Although the foregoing is dispositive, the court feels compelled to note its rejection of the defendant's contention that the speculative nature of future damages, at the time of the earlier trial, inherently could preclude application of res judicata. It might have a bearing on the existence of an adequate opportunity to litigate an issue in the sense of prematurity of a ripened cause of action, as a basis for defeating possible application of res judicata, but identifying damages as speculative at a given point in time, alone, is insufficient. Juries routinely are told that a plaintiff must remove claims of damages from the realm of speculation and prove damages in terms of probability--the inability to prove damages (beyond speculation) does not entitle a plaintiff to a second trial if additional evidence becomes available.

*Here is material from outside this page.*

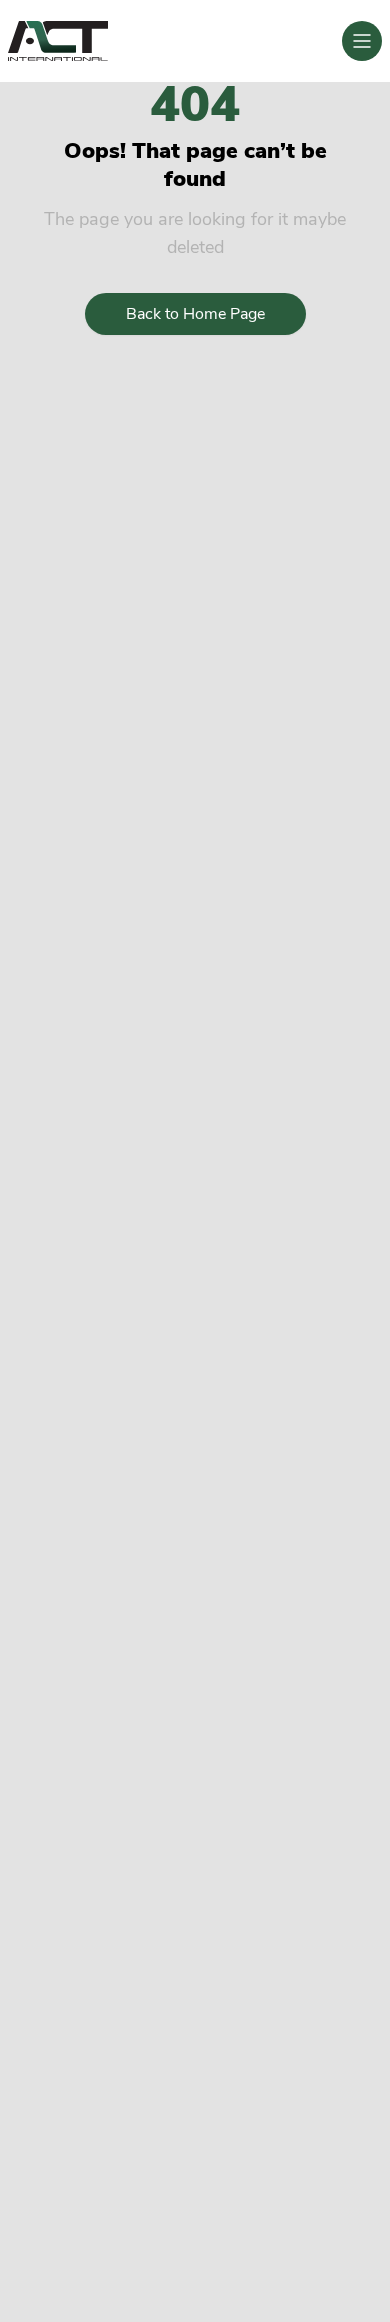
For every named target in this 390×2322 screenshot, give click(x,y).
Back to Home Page (195, 314)
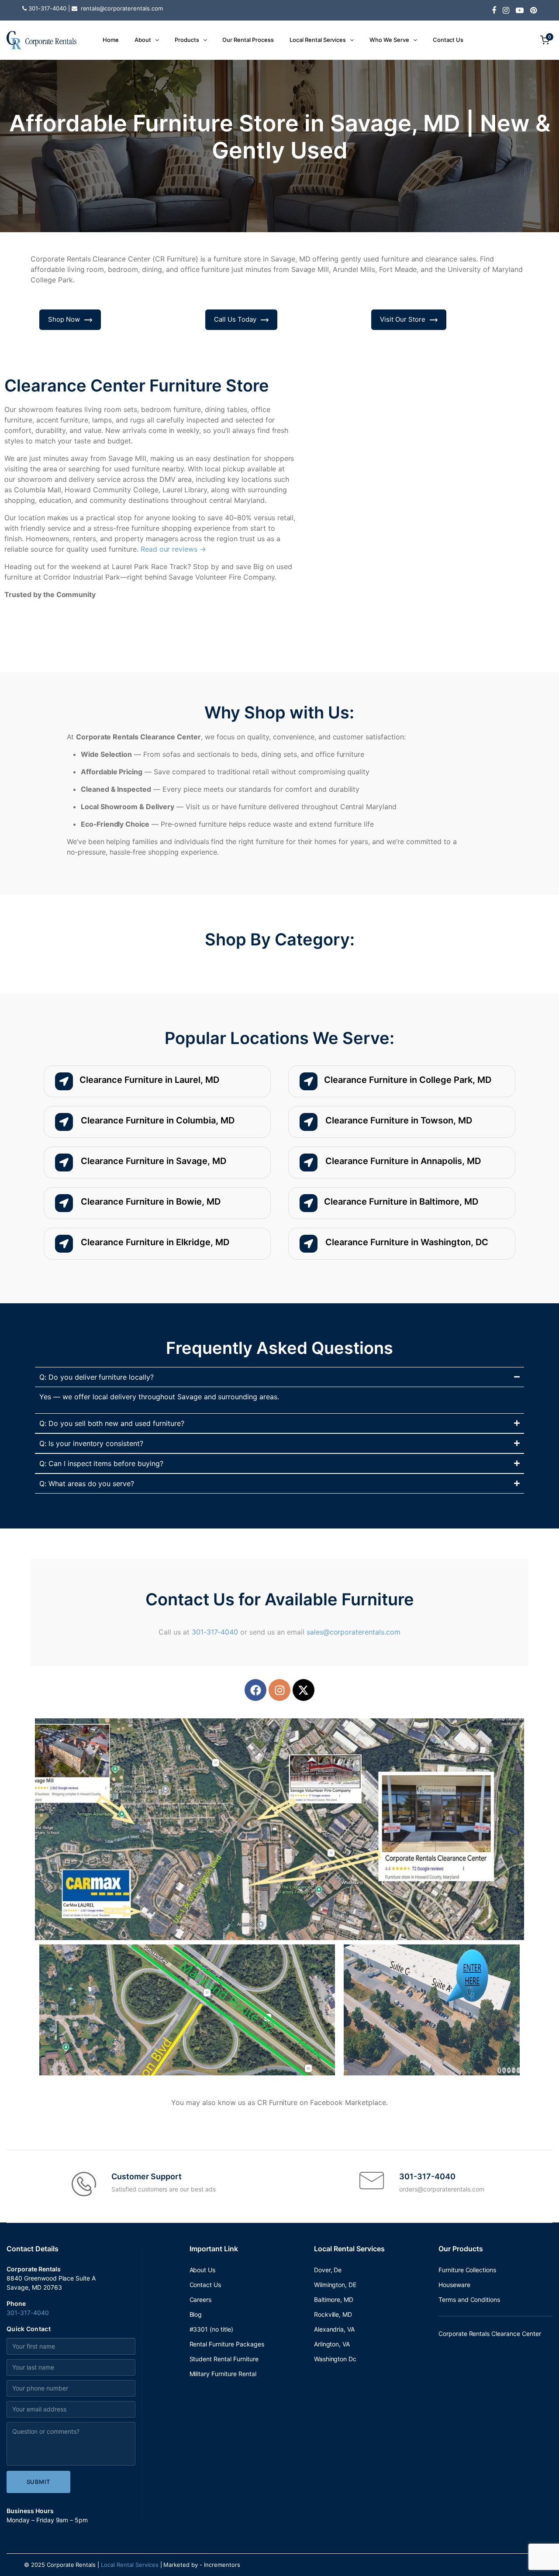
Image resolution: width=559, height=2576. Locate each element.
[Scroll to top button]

Indeed, the defendant cites numerous cases indicating that a court cannot award damages based on speculation, but none of the cases state that that confers a right for the plaintiff to come back for a second try (if the state of available proof improves), particularly if other damage claims had been subject to proof and awarded.
The speculative nature of future damages may well inform the decision as to the defendant's intentions in commencing the 2006 litigation (from the defendant's perspective) or it might support a claimed about-face in the defendant's strategy in the earlier litigation (from the plaintiff's perspective), but ordinarily, an inability to remove a claim of damages from the realm of speculation, without a context of a claimed future accrual of a cause of action, means nothing more than that the plaintiff cannot recover for such claimed damages.

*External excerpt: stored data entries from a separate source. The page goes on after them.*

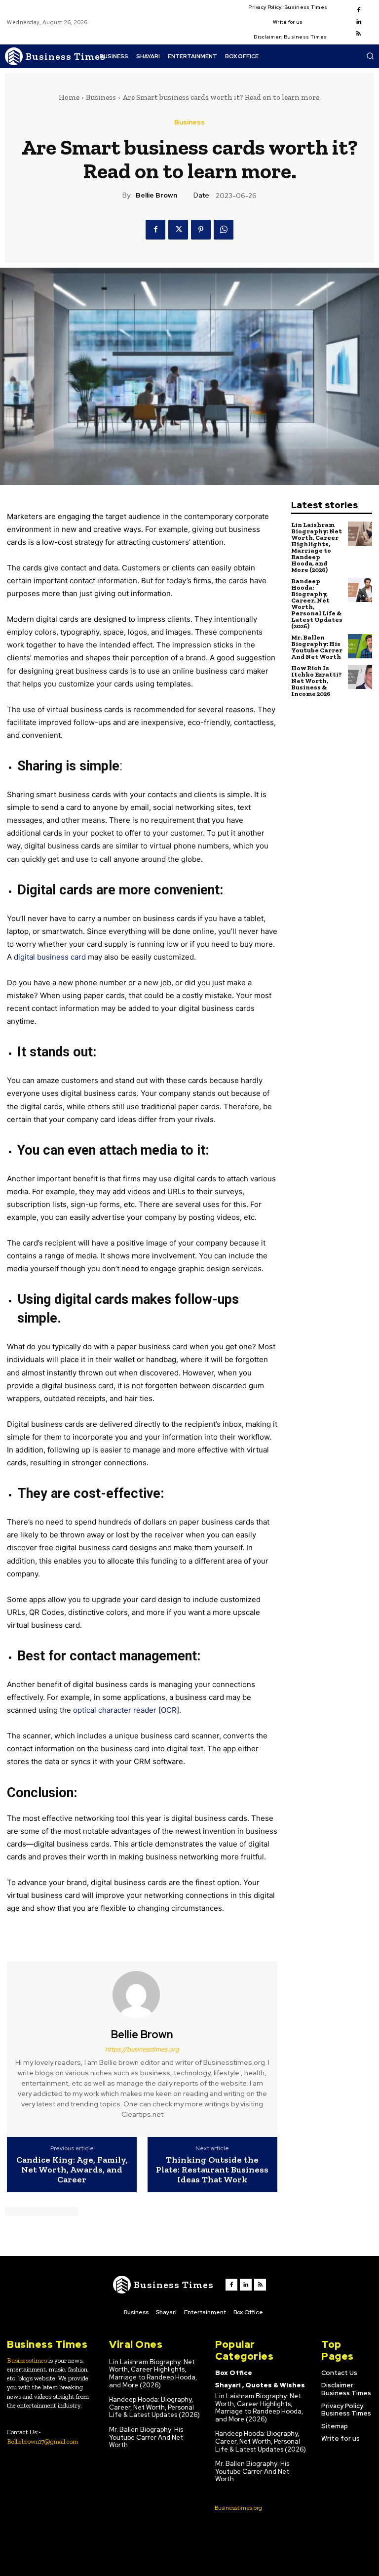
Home (69, 97)
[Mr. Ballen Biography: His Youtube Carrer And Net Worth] (360, 646)
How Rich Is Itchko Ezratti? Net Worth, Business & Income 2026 (316, 680)
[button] (370, 56)
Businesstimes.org (238, 2507)
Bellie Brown (156, 195)
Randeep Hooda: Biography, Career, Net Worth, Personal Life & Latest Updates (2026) (316, 603)
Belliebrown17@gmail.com (42, 2441)
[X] (178, 230)
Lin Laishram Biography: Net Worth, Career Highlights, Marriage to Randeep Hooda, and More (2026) (316, 547)
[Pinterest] (201, 230)
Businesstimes (27, 2360)
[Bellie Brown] (142, 1994)
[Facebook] (359, 10)
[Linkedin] (359, 22)
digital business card (50, 957)
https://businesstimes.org (142, 2049)
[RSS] (359, 34)
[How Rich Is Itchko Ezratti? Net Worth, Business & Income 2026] (360, 677)
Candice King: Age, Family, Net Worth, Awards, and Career (72, 2169)
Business (101, 97)
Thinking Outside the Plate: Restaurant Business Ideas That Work (212, 2169)
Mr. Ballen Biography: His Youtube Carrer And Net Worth (316, 647)
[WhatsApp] (223, 230)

The plaintiff has identified indicia of an intent on the part of the defendant to seek damages into the future, relative to the date of trial.
Conclusion
The plaintiff's articulation of principles surrounding application of res judicata is generally correct--at least as seemingly reflected by most reported decisions. " Most" is not all, and independent/sequential conduct--whether tortious or constituting breaches of contract--can give rise to independent/sequential causes of action.
The court must recognize that an overly-rigid application of res judicata might run afoul of the cautionary statement made by the Appellate Court in Cadle Co. v. Gabel, 69 Conn.App. 279, 298, 794 A.2d 1029 (2002): " To conclude that its claim is now barred by res judicata would be to require omniscience in litigation." At the time of the earlier trial, the defendant could not know whether there would be further distributions arising from the profitability of the subject property and whether the plaintiffs would honor the obligation to provide a portion of the distributions in accordance with the Participation Agreement.
Based on the current record, the court must deny the motion for summary judgment.